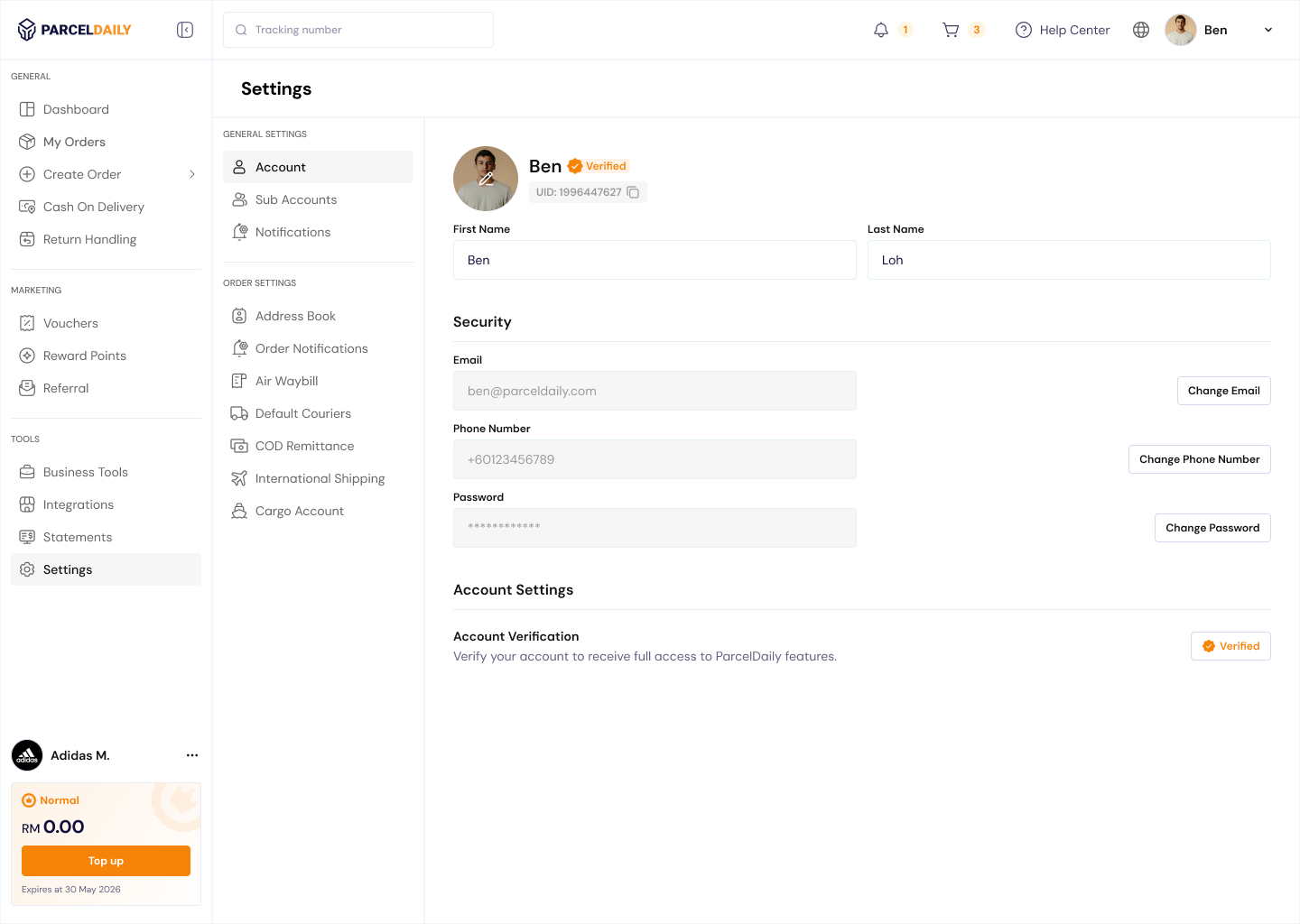This screenshot has width=1300, height=924.
Task: Go to the Address Book settings
Action: point(295,316)
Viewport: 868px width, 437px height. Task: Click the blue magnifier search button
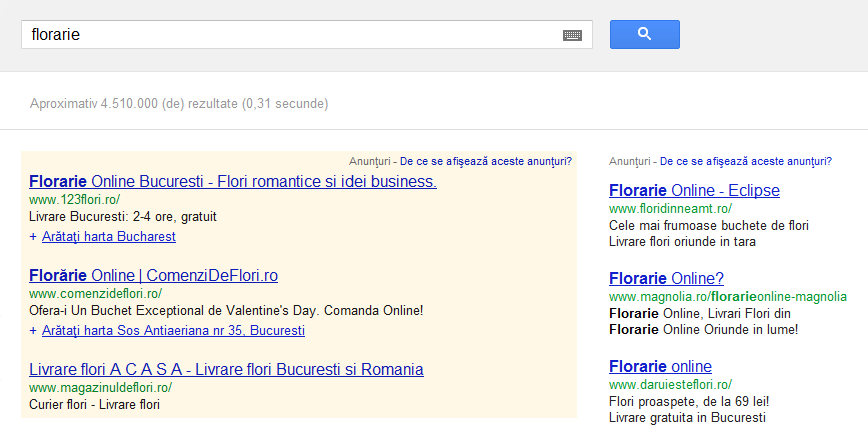click(644, 34)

- What to do:
Beginning with the line that contains "Viewport: 868px width, 437px" and ending with the last line of the data, restate each line word for word. Exclude the pictures.

- Response to this task:
Viewport: 868px width, 437px height. Task: Click the blue magnifier search button
click(644, 34)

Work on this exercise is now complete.